We went to the last car where there were chairs and couches and even better large windows that could be opened so you could sit with the fresh air flowing around you. As we looked the fence came into view. It was at least 35 ft tall and had coils of barbed wire that I was sure was electrified. The base had metal plates ensuring that no one ever escaped. The watchtowers set every so often had armed Peacekeepers with their eyes trained on the fields strewn with wildflowers.

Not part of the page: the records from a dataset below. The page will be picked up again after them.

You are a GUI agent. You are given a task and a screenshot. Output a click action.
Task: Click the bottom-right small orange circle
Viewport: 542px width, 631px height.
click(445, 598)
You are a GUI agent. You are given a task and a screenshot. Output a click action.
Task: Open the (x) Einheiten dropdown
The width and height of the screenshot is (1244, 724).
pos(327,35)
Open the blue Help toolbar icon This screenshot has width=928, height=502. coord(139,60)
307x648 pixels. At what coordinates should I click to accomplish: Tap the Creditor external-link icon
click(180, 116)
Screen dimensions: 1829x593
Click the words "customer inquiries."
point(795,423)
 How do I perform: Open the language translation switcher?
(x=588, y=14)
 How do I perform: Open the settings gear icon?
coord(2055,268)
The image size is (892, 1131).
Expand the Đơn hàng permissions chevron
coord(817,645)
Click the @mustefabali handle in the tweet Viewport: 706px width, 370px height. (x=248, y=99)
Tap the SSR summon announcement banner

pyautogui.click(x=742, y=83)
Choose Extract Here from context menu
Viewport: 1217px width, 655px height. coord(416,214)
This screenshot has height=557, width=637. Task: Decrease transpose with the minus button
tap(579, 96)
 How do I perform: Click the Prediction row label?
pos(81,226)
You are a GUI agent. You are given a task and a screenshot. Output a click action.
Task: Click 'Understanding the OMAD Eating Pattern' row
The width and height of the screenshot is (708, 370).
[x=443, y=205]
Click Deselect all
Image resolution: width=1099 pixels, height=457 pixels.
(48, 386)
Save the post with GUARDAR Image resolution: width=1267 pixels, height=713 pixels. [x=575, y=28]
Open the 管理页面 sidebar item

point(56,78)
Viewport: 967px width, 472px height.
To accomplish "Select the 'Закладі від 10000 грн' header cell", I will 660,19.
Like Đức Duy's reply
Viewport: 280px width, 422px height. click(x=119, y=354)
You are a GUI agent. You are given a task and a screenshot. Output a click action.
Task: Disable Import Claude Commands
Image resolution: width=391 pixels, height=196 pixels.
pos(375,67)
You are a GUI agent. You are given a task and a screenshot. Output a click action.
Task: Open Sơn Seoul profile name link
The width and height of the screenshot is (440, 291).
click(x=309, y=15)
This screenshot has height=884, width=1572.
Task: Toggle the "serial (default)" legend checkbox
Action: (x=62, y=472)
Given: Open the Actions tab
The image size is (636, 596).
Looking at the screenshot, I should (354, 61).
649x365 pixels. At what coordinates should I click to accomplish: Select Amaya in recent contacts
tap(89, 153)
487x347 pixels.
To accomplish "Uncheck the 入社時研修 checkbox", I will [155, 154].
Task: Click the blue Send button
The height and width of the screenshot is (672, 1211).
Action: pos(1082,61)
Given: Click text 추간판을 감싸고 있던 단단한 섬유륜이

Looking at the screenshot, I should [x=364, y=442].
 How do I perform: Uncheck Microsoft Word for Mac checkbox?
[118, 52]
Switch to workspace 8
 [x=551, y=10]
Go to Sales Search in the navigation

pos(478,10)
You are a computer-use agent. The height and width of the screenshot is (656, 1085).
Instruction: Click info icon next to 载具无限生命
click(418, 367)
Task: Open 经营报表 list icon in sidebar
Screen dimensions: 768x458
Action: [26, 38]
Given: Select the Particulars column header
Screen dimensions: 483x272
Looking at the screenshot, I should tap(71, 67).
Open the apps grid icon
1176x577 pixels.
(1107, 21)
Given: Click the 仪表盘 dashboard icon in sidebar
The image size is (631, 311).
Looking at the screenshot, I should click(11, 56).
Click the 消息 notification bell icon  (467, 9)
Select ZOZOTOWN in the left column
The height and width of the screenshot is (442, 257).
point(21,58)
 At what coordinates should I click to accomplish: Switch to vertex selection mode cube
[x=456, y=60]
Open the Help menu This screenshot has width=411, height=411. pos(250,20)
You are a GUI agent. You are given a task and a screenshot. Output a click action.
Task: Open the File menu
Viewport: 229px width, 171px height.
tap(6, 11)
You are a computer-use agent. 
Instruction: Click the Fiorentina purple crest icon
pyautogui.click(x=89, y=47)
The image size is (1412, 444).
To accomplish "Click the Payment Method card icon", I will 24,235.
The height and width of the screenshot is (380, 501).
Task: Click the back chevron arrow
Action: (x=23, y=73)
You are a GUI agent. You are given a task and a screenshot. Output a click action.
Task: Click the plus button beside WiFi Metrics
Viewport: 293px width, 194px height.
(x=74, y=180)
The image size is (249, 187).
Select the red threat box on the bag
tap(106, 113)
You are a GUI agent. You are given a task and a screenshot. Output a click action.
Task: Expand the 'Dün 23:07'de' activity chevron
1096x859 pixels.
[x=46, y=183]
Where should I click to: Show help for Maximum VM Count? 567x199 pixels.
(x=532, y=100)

"That's something different," Peeta commented. We must have been both thinking it. My "profession" would be impossible in District 11. Rue had mentioned how strict things were in her district but I hadn't imagined this. As we passed the crops we could see men, women, and children wearing straw hats working in the fields. They turned to look at us before going back to work. A man stood nearby and grabbed a child and lashed him across the bottom with a long stick. In the distance, I could see the orchards and I wondered if that's where Rue worked. The houses were even more decrepit and run down than the Seam but they were deserted except for an old woman sitting on the ground. I couldn't believe the vastness of the District.

"How many people do you think live here?" Peeta asked but I only shook my head. In school, they referred to it as a large district but I realized that they must have a sub reaping as there was no way all these children would fit into the town square.

"It's so…"I started.

"Yeah." He replied.

How had little Rue survived? How did anyone in this district survive? And how did President Snow expect me to calm the tensions when their concerns were so much greater than just a girl and a handful of berries.

Author's Note: I just love the snow kiss in the movie so it is based on that. I think Katniss's conversation with Haymitch is really important. Her issue is being forced to get married not being upset over another guy like in canon. She just doesn't want to be married. You may notice a bit of aromanticism in her reaction. I see her as being demiromantic and right now everything is very confusing.

Then we get her little temper tantrum. I always thought it was so funny. I always wondered because it feels like Katniss is actually fond of Effie despite her annoying qualities. Obviously, Katniss's conversation with Peeta is very different since they are friends. But I did have to include the famous favorite color speech. I thought it was reasonable that considering their stress they might not have talked much about that kind of nonessential stuff. Plus Peeta is being a bit sassy which I like. He isn't afraid to tease her. I liked expanding on Peeta's paintings because they are one of the best ways to get his feelings from his POV. I was slightly inspired by the concept of "Suspended Animation" in which violent depictions can be used as a social commentary and warning. The dead continue to have a voice.